Regarding mixed urine cultures, in a recent study by Wang et al., the MALDI-TOF MS detection of 2 microorganisms present in urine specimens was tested by spiking sterile saline aliquots with 2 different bacterial species at different dilutions. The authors observed that the two types of bacterium could be identified in a mixture only if they appeared at ratios of 1∶1 or 1∶2 [15]. In their study, 2 different species were recovered from cultures in 44 urine samples (out of 1456 clinical samples). In 4 of these samples, 2 types of bacterium were identified by MALDI-TOF MS. In 20 samples, only 1 of the 2 isolates was identified and in the remaining 20 samples, MALDI-TOF MS provided an unreliable identification. Our experience was similar. These two examples indicate that this technology is not yet adequate for the identification of different bacterial strains directly on clinical samples. Still, as confirmed in our study, most UTI (over 90%) are monomicrobial [27], [41], [42].

In a study by Köhling et al., 107 urine samples from patients with clinical suspicion of UTI that were not preselected a priori for high bacterial counts revealed an overall sensitivity of the MALDI-TOF MS method of 60.7% [14]. These authors reported an interesting phenomenon. Thus, when they analyzed the spectra yielded by 22/26 positive samples for which no identification was achieved, they found a triplet of intense peaks corresponding to human α-defensins 1, 2 and 3, located at a mass to charge ratio of around 3440 Da. The presence of α-defensins suppressed bacterial peaks and prevented database matching such that microorganisms could not be identified directly in the urine samples. We also observed this phenomenon in our work. When the authors tested samples without defensins, the sensitivity of the MALDI-TOF MS procedure used directly on urine samples was 97.1% for counts ≥105 cfu/ml.

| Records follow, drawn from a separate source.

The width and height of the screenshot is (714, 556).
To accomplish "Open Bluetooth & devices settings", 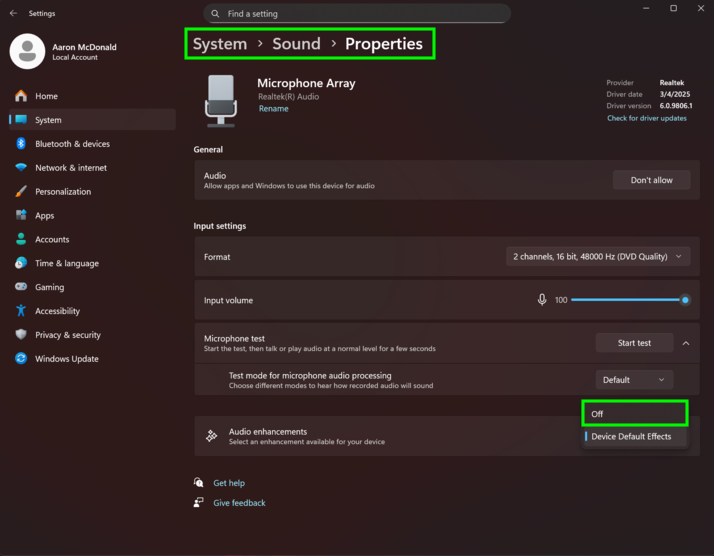I will point(72,144).
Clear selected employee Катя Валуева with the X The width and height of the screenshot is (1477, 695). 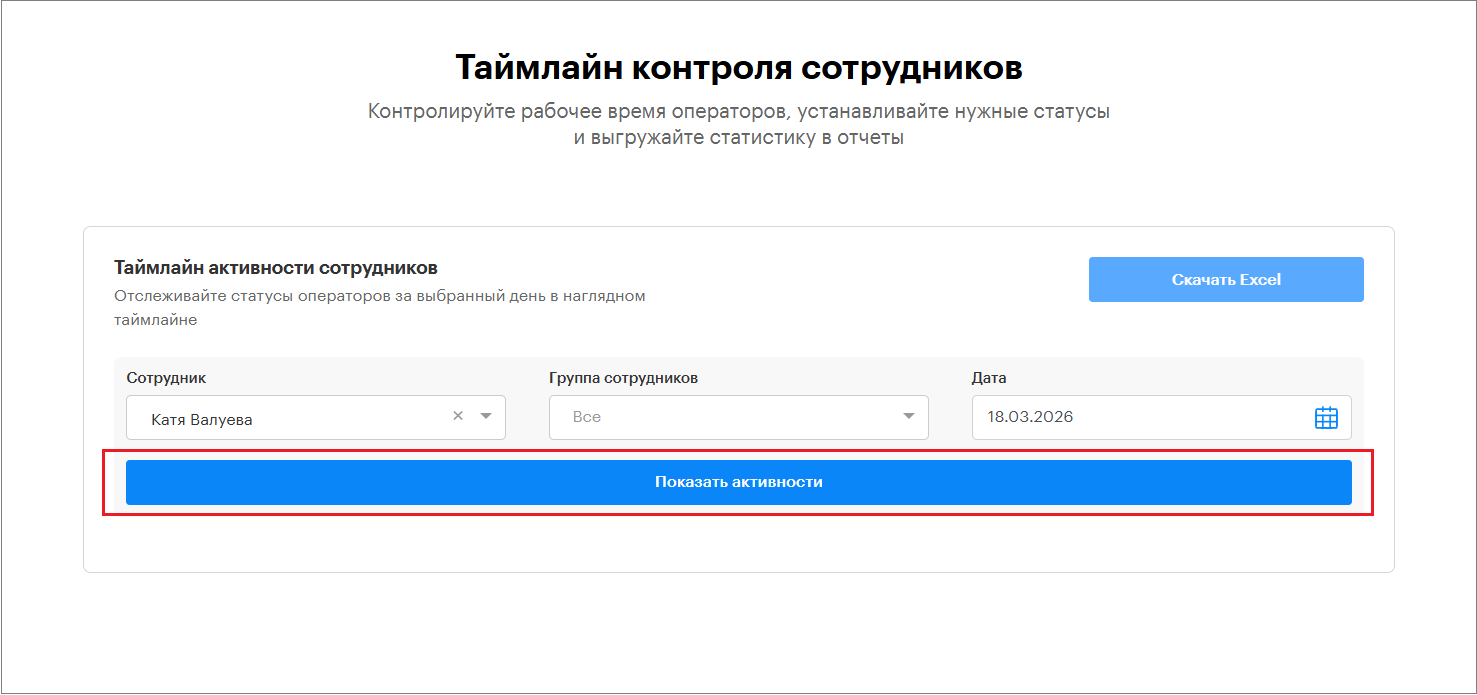(458, 416)
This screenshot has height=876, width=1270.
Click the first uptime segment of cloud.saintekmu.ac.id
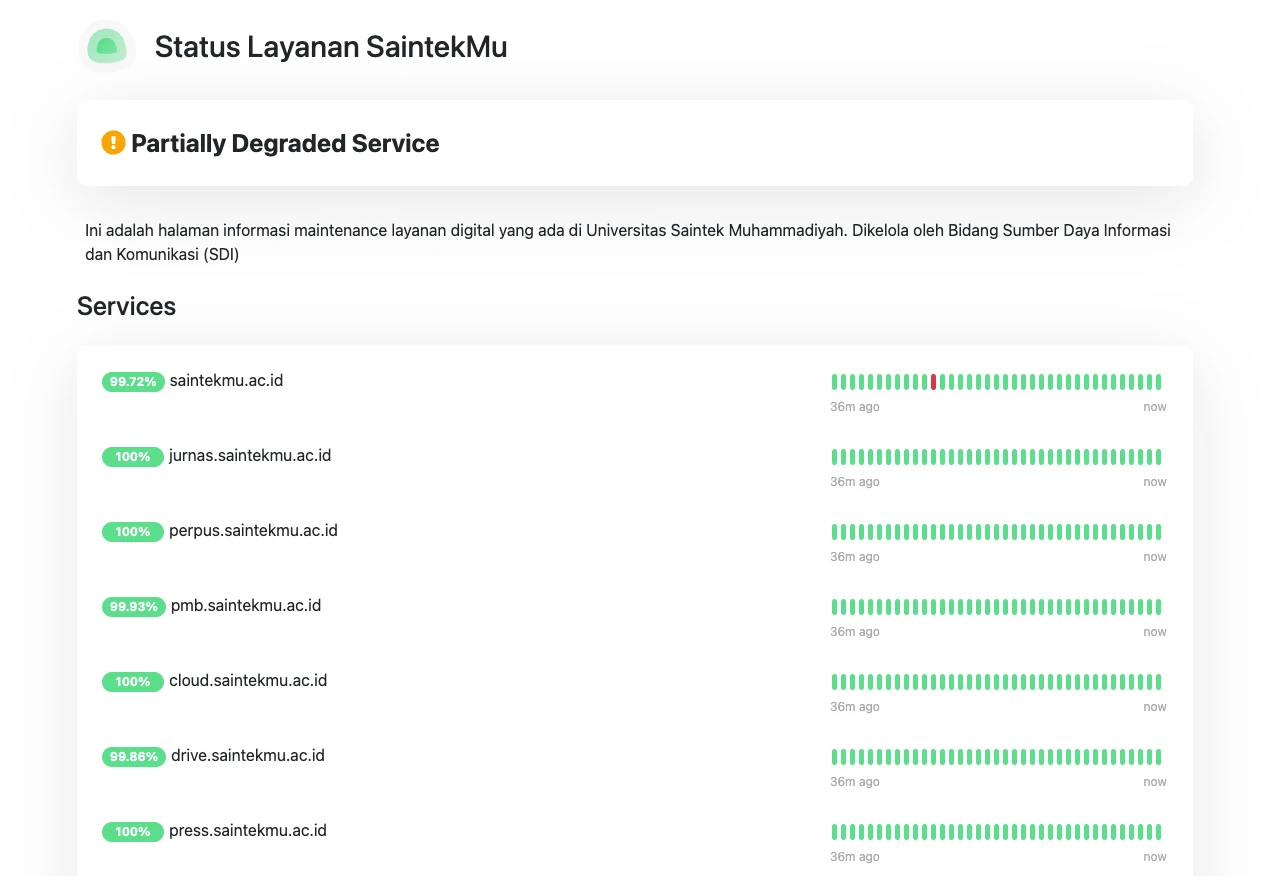834,681
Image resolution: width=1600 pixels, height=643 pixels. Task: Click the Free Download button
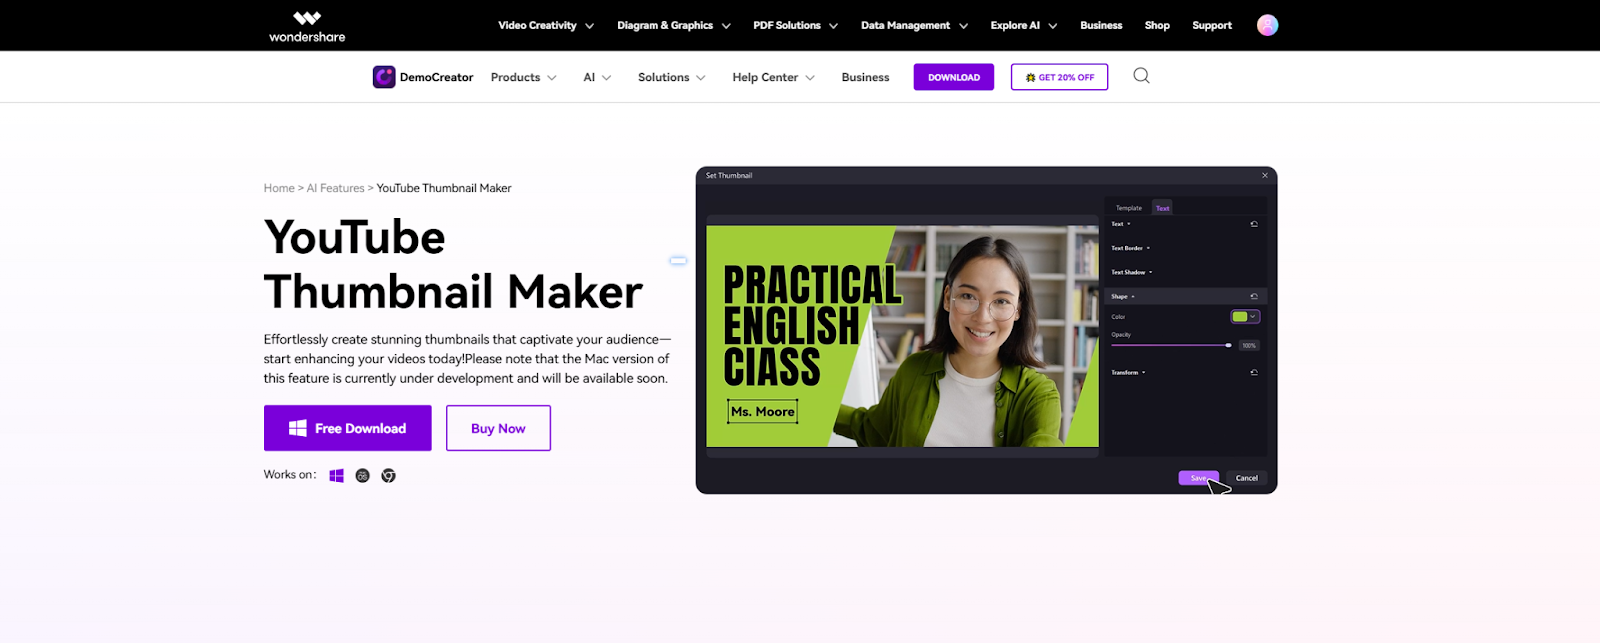click(348, 428)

In our study, after reviewing the medical records of the patients with human α-defensins, we could not find any common clinical feature among them with regard to type of patient, underlying disease, clinical presentation or outcome.

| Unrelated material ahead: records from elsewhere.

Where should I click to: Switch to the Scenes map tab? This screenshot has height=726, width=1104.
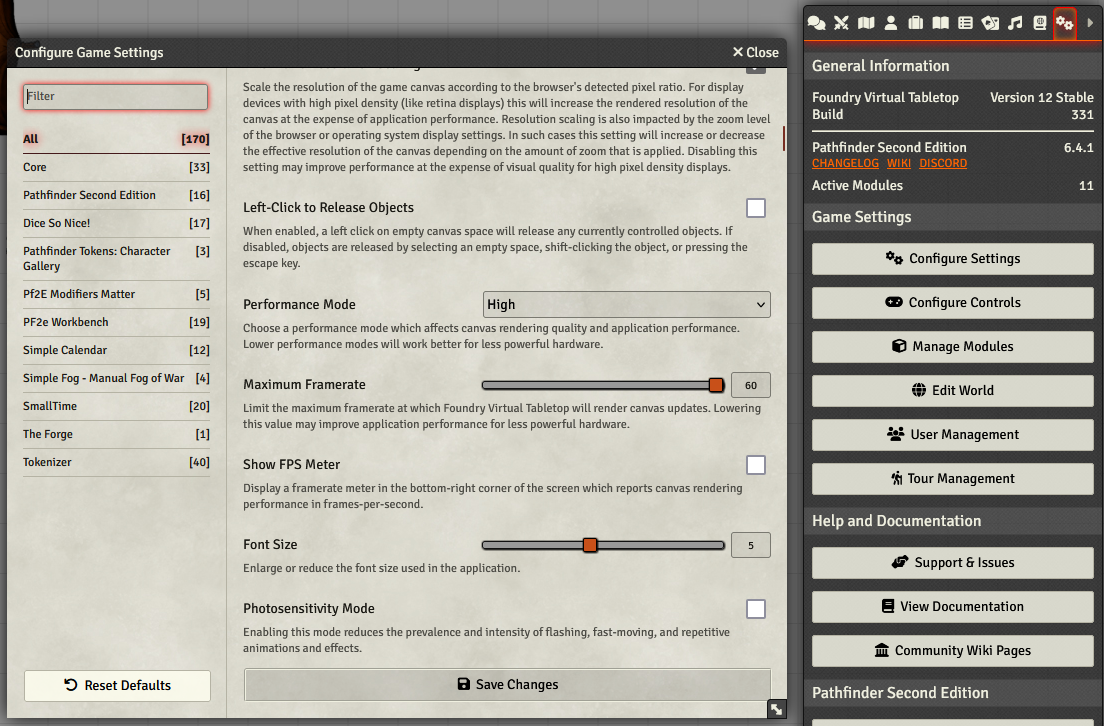(x=866, y=23)
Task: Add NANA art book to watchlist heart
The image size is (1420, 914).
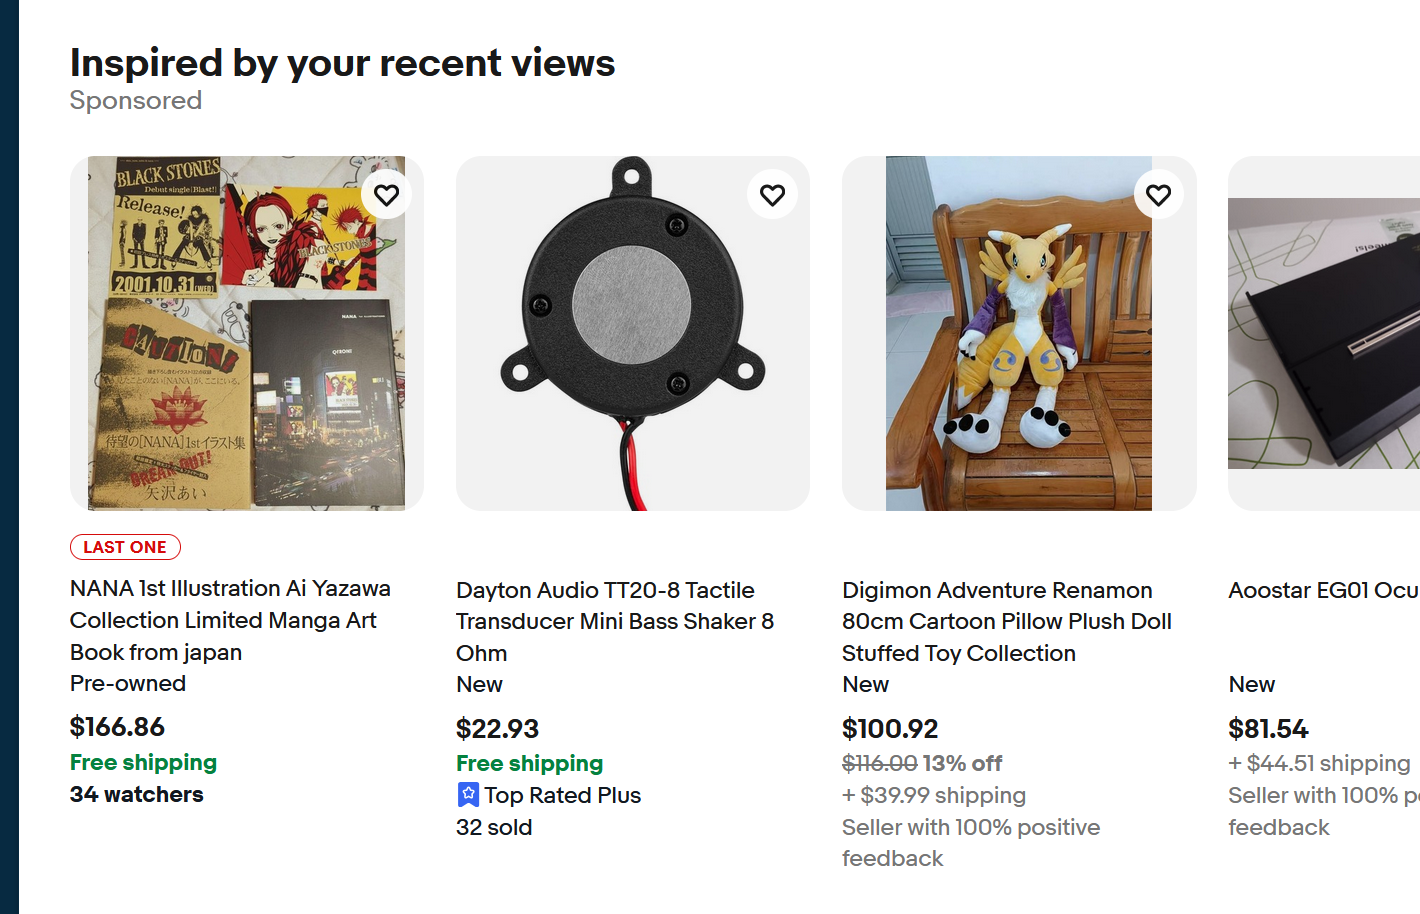Action: click(x=387, y=195)
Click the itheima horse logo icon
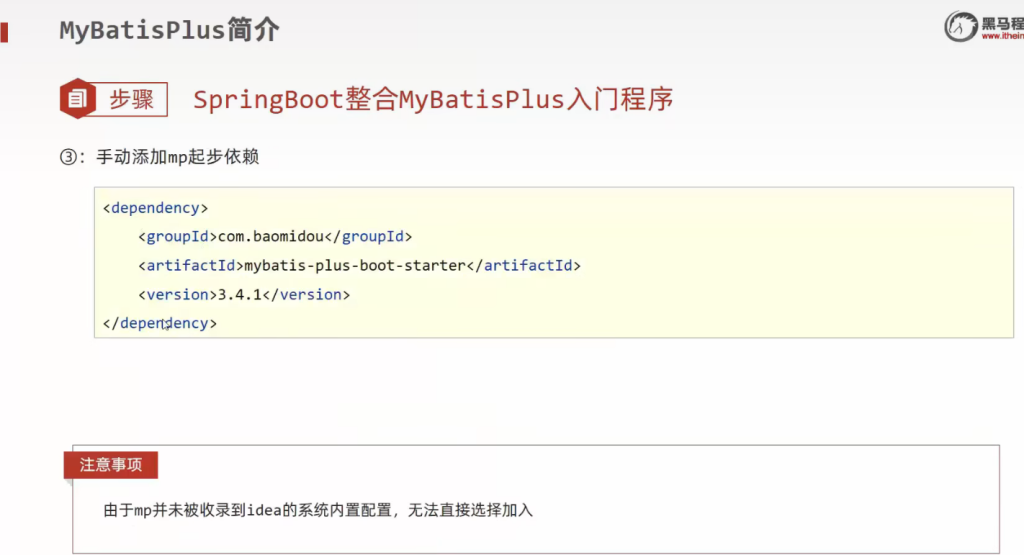This screenshot has height=555, width=1024. pyautogui.click(x=961, y=27)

The potential clinical impacts of being able to identify the causative pathogen of any infection is directly related to how much knowing the taxon would serve to direct empiric antibiotic therapy [3]. To assess this, it is also desirable to know the local epidemiology (community –preferable– or hospital surveillance data) and associated resistance patterns in each setting [43]. MALDI-TOF MS has already proved its usefulness in reducing the time to effective and optimal antibiotic treatment in both bacteremia and candidemia [11], [44], [45]. In effect, the value of microbiologic data is often inversely proportional to the time interval necessary for its generation [3].

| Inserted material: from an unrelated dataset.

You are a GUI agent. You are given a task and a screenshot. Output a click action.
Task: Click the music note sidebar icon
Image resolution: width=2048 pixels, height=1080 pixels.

Our serial diagnostic algorithm Gram stain plus MALDI-TOF MS was able to provide in under an hour an etiologic diagnosis of UTI. This diagnosis allows for the adjustment of empiric antibiotic treatment, especially when the causative microorganism are not those most frequently associated with this type of infection (i.e., non-fermenting Gram-negative bacilli, yeasts) or when they have resistance mechanisms (i.e., AmpC betalactamase-producing Enterobacteriaceae, Staphylococcus aureus).

As a limitation of our study, we should mention that being a single-center study, its results may only reflect local practice patterns. However, we included 1000 urine samples from all types of patients and did not preselect any subgroup with greater clinical suspicion of UTI. A disadvantage of the method proposed is that it requires a minimum sample volume of 15 ml of urine.

Future studies should address the clinical impacts of our rapid diagnosis algorithm for UTI by examining its capacity to improve the adequacy of treatment in terms of reducing the time of empiric antibiotic treatment or allowing for the earlier withdrawal of unnecessary antibiotics.